Records from a collection:
● ● ●

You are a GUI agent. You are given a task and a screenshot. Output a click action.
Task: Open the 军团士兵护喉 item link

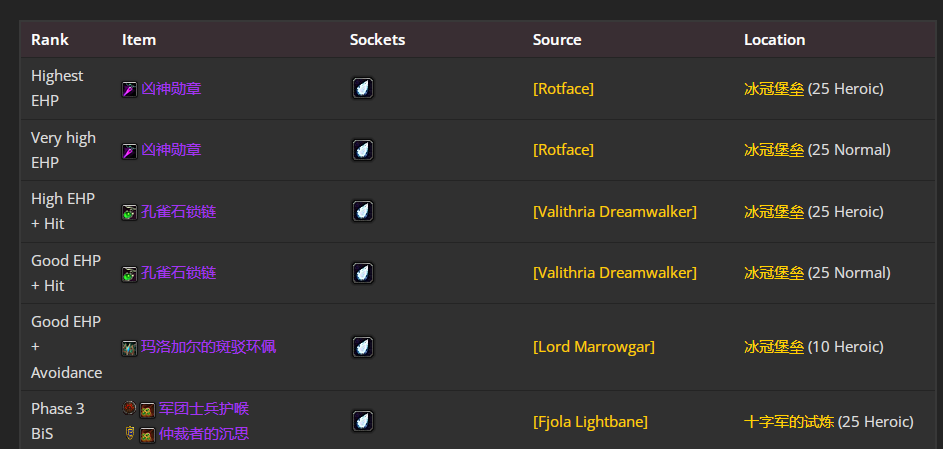[203, 408]
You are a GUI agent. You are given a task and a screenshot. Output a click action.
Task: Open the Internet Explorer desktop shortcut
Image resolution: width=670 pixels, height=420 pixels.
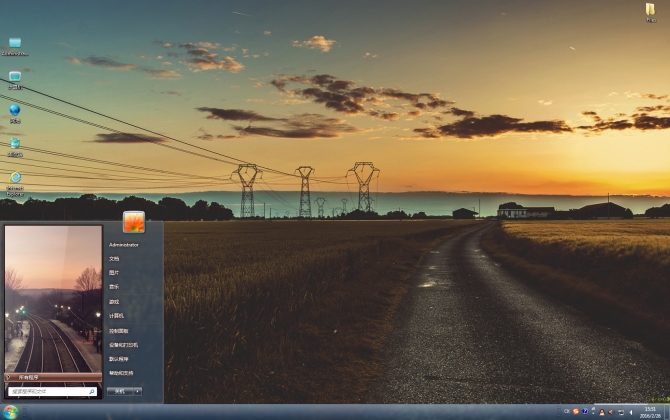coord(15,179)
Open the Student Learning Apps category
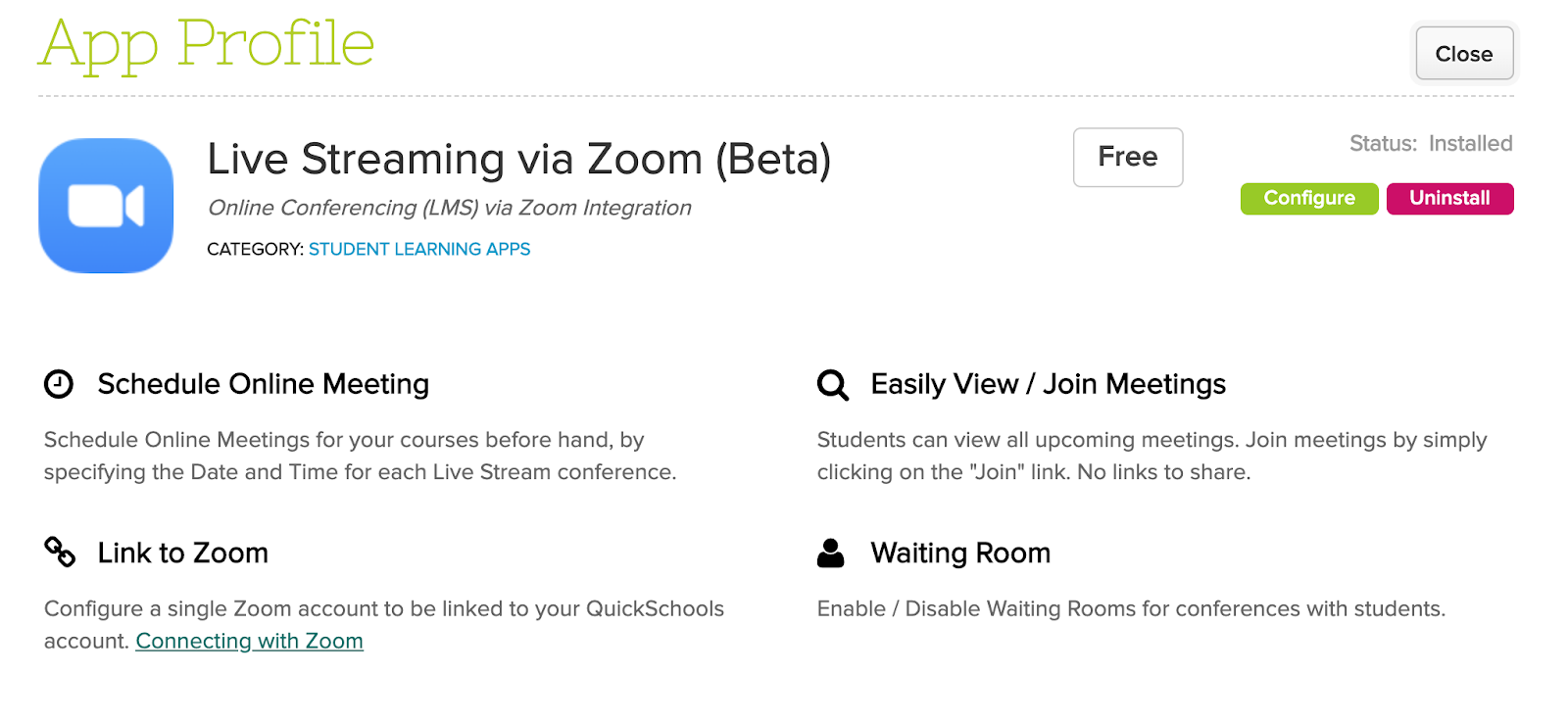This screenshot has height=722, width=1568. [x=419, y=250]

● ● ●

REQUIREMENT: A word-for-word copy of the data above is needed, one that omits the pictures.

EXPECTED ANSWER:
You are a GUI agent. You are given a task and a screenshot. Output a click action.
Task: Open the 军团士兵护喉 item link

[203, 408]
You are a GUI agent. You are given a task and a screenshot. Output a click action.
Task: Open the Internet Explorer desktop shortcut
Image resolution: width=670 pixels, height=420 pixels.
coord(15,179)
Open the Student Learning Apps category
This screenshot has height=722, width=1568. [x=419, y=250]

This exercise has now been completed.